R496 per month price pain for homeowners in South Africa
Following the SARB’s latest interest rate hike, South African homeowners with mortgage bonds between R1 million and R3 million will pay between R165 and R496 more per month.
On Thursday, 28 May, the South African Reserve Bank’s Monetary Policy Committee met to discuss South Africa’s monetary policy trajectory and voted to increase the country’s interest rates by 25 basis points.
This resulted in the Reserve Bank’s policy rate, also known as the repo rate, increasing to 7%, with the prime lending rate now at 10.50%.
“The committee agreed that inflation risks had intensified, and that the challenge of large and overlapping shocks would likely trigger second-round effects, requiring a monetary policy response,” said Reserve Bank Governor Lesetja Kganyago.
“Our decision was aimed at managing risks and ensuring that inflation returns to target.”
While this is not the outcome the property market had hoped for, Seeff Property Group chairman Samuel Seeff said the increase will hopefully prove temporary.

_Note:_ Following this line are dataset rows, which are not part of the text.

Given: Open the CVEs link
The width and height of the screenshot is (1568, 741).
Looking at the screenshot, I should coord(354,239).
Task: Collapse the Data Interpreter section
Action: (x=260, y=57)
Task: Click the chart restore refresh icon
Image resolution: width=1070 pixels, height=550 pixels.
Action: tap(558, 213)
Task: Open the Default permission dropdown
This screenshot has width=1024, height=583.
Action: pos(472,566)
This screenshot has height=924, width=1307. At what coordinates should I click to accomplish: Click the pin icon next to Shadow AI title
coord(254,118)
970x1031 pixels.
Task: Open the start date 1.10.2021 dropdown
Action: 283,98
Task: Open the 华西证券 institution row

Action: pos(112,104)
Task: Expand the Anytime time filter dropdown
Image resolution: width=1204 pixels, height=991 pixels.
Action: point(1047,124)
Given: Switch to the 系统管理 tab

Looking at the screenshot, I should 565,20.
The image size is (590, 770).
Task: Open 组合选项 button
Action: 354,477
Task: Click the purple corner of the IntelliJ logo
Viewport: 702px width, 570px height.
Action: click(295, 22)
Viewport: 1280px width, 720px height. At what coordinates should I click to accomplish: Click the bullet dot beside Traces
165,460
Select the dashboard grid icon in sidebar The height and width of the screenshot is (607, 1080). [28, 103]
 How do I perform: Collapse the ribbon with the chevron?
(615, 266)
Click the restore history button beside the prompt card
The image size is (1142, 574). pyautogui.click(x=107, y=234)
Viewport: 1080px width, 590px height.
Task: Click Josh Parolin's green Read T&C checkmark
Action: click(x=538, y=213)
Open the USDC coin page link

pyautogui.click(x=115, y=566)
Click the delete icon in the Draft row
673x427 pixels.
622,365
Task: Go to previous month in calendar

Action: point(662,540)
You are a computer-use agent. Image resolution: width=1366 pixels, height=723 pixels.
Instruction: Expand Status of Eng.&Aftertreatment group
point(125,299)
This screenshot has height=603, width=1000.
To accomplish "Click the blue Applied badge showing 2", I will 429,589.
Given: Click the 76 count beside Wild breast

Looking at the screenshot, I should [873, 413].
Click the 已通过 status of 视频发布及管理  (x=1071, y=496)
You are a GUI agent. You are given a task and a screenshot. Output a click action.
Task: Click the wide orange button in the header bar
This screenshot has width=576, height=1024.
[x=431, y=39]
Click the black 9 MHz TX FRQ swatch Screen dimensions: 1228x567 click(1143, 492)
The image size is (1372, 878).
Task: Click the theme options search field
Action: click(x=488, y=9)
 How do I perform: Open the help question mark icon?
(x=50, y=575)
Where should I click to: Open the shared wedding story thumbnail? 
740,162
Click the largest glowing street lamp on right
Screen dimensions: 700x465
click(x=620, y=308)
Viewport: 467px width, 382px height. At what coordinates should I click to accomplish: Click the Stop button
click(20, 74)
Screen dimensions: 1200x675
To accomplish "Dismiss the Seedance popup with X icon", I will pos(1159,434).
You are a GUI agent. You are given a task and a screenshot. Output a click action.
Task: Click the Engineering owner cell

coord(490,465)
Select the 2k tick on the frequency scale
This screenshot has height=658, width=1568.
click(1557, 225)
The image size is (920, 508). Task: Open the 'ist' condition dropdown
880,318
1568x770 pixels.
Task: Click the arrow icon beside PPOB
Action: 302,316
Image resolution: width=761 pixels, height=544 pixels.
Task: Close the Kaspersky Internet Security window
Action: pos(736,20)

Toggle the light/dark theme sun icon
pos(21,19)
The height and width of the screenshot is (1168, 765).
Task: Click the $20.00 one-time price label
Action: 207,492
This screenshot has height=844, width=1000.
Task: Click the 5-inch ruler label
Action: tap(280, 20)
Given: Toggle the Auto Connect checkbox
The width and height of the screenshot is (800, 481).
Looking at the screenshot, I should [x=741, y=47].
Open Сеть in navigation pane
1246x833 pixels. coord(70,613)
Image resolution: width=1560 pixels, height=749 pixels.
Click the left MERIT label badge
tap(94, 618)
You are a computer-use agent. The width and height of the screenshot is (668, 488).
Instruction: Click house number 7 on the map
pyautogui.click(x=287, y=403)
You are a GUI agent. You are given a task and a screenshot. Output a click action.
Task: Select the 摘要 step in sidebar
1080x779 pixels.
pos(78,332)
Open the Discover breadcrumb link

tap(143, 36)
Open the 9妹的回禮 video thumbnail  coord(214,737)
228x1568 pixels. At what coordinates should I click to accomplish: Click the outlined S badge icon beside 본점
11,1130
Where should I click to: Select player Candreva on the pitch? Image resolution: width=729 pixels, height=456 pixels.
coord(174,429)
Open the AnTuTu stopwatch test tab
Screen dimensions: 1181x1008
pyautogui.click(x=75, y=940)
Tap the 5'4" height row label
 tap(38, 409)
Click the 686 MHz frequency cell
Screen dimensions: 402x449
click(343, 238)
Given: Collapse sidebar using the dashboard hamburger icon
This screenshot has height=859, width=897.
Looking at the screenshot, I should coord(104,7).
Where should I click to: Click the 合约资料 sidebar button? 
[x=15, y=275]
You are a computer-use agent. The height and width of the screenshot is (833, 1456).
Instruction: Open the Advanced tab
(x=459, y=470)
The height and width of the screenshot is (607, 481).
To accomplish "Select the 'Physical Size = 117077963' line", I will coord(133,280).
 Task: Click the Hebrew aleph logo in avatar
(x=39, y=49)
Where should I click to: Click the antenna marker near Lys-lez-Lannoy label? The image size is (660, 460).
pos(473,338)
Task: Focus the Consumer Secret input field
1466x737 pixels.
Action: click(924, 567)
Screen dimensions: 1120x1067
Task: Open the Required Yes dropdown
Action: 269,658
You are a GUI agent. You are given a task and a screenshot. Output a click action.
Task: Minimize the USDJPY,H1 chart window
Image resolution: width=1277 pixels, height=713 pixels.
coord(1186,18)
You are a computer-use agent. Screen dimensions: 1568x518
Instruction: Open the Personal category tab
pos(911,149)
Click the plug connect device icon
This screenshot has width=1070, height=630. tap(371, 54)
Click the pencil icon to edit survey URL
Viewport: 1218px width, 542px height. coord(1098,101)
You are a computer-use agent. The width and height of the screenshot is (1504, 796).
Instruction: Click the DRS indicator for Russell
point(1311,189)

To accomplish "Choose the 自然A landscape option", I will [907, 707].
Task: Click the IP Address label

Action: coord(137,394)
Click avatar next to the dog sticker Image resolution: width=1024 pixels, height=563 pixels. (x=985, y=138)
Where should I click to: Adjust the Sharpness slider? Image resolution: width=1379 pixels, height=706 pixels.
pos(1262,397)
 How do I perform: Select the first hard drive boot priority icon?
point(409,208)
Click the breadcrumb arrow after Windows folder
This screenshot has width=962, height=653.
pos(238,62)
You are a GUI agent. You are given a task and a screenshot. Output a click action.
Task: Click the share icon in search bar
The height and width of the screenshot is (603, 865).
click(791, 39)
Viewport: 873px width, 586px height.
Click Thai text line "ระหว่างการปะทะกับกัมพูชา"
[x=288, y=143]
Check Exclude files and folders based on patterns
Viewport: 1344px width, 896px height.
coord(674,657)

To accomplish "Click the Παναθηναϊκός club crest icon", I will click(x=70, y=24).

The rate adjustment has come as a measured response by the SARB to help anchor inflation. It will, however, have a knock-on effect on home loan and other debt repayments.
South Africans with home loans of between R1 million and R3 million will now pay around R165 to R496 more per month.
This rate hike again highlights that the property market has always moved through cycles, and that interest rate fluctuations underscore the need to factor in possible rate hikes, Seeff said.
Following this increase, homeowners with mortgage bonds and prospective buyers will need to adjust their budgets.
However, Seeff said, despite the rate hike, the prime rate of 10.50% is still at its lowest level in two years, and homeownership remains relatively accessible. The market continues to offer worthwhile opportunities across the board.
What buyers, sellers, and landlords should be doing now

For buyers, property remains more affordable compared to two years ago, especially in areas where price growth has been low over the last three years.
Buyers are also still benefiting from a favourable home loan environment with high approval rates and lower deposit requirements – down to 12.8% from 15.4%, according to ooba. Qualifying buyers can also still secure rate concessions.
Buyers who need to adjust their buying criteria could consider lowering their target price range slightly to create a financial buffer.
Securing pre-qualification before starting the property search will provide a more accurate picture of purchasing power at the 10.50% prime rate, Seeff said. A larger cash deposit can also help offset higher monthly repayments.
For sellers, he explained that a market shift usually means accurate pricing becomes even more important. This means that sellers should align asking prices with realistic market values rather than speculative expectations.
In most areas, well-priced properties are selling faster as they continue attracting qualified buyers who are ready to act. This shows that drawing these buyers early reduces the time on the market and the risk of later price reductions.
Rental demand also tends to strengthen during rate-hike cycles as some would-be buyers delay their purchases.
Landlords need to balance higher bond repayments with tenant retention. Keeping rental increases market-related supports stable, long-term income.
Prospective tenants, meanwhile, may need to adjust their budgets slightly in anticipation of possible rent increases and should always prioritise maintaining a good credit record.